Extreme separation anxiety is best discussed with your vet but if you are wanting to try some things before you leave, we advise the below:
- If you have something coming up where your dog(s) cannot be with you, then talk it through with someone; a friend, partner, family member or work colleague. Talking through anxiety can help you rationalise the realistic consequences of the anxiety and you can sometimes resolve it yourself
- If you cannot resolve the anxiety yourself, talking can still help you find comfort from other people: advice may not be a solution but advice is still warranted help
- You can create a safe space for them in a room; leave their toys or a few treats and calmly leave the room. They will be safe and reassured because the room is in their home and they know that well
- If you are struggling to leave the house, remember that you have done your best and they will be fine because they are safe and in a home that you created for them
- If you have never put your dog in a crate, now is not the time to create their safe space in one but if you trained them in one, then their crate can be their safe space; if not, then a room as described above is sufficient to make them feel safe
What NOT to do
- Do not shout at them if they act out.
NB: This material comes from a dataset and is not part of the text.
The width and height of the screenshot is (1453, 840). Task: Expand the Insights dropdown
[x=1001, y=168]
They are confused, scared and anxious and just like if you are under a lot of stress at work or school, your boss or teachers shouting at you will not help the situation. Try and comfort them leading up to the separation time
- TV / Radio will not stop their anxiety. They want to know they can see you or that you will come back through that door. Unless TV or radio has been established as a safety cue, they are still worried where you are
- Do not seek out obedience training. Just because formal training usually seems like a good idea, this is not the time to seek it out. Separation anxiety is not your dog being disobedient or because you did not train them properly
What can I do?
Missing your dog is completely normal and just like family or friends, dogs are completely normal to miss. You have to remember that all the love and work you do for them up until the point you need to leave goes towards the amount your dog loves you! They do not hate you, they don’t think you do not care for them, they are simply anxious as to why you are not going to be with them or why they cannot come.
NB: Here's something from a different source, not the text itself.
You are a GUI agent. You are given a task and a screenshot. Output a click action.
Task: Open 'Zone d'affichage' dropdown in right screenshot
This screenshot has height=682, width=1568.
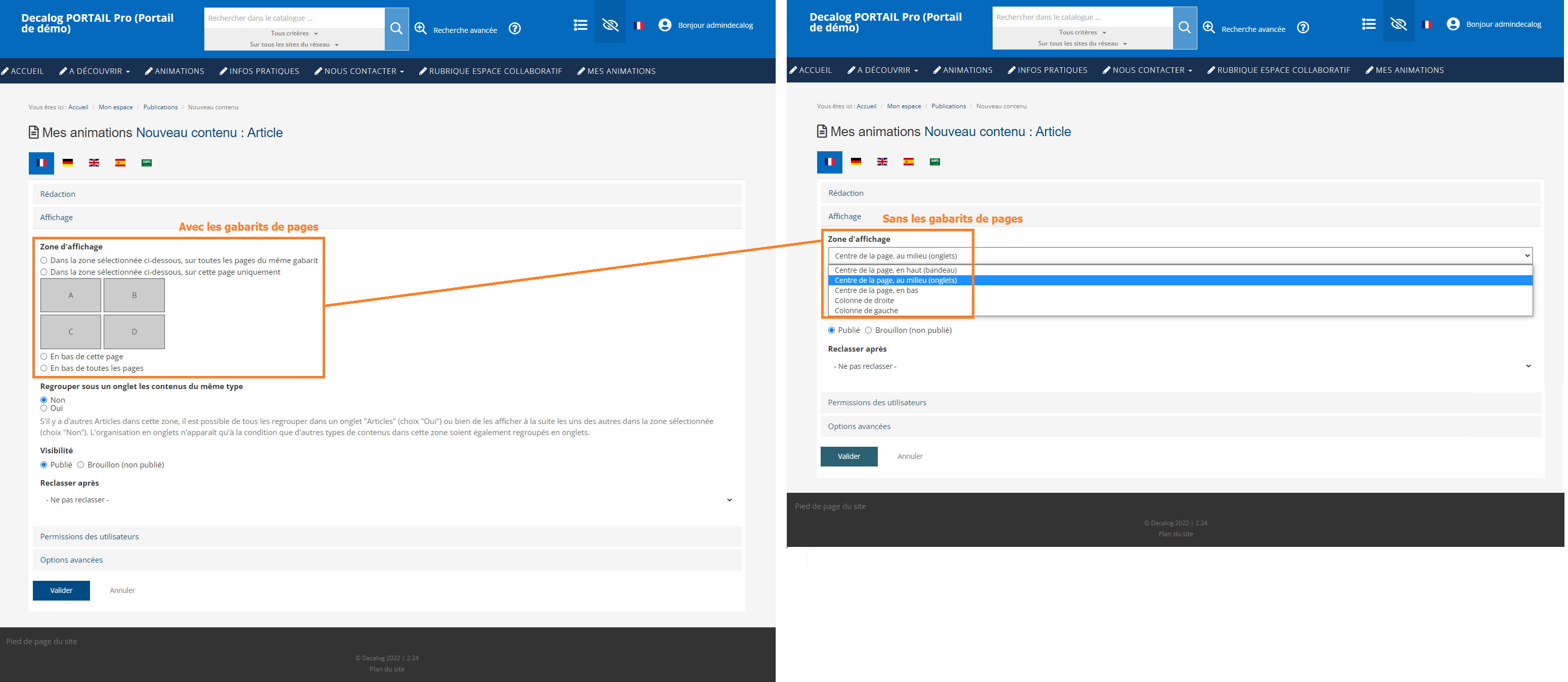[x=1179, y=256]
Leaving your dog for a few hours as pups is helpful for separation anxiety and it also helps them blend into the family well and comfortably. As humans we also feel anxiety about leaving our dogs, but we have to remember whilst they are part of the family they are not part of us; they can form our well being, happiness and comfort but you have to remain strong, willful and present in their lives in order to feel more firm in leaving them.
If leaving your dog is causing you to be anxious or you find yourself planning your life around taking your dog with you where it starts to become problematic for you, please seek attention at your local GP. Your well-being and mental health is just as important as your dogs. But also remember that your dogs love you, cherish you and know you love them!
We have put photos of a dog called Rocky throughout this post; he is the family dog of our Social Media Manager, Polly. Rocky struggles with separation anxiety and whilst a bit of his is because he is a spoilt pup, he is also genuinely anxious when he is left, even if his mummy and daddy are in the house! He likes to know where everyone is at all times and that's because for many years he went to work with his Daddy. He is settled enough when the family go and return from their home but every day is a struggle for Rocky with his anxiety but the family deal with it every day to ensure he is loved and understood!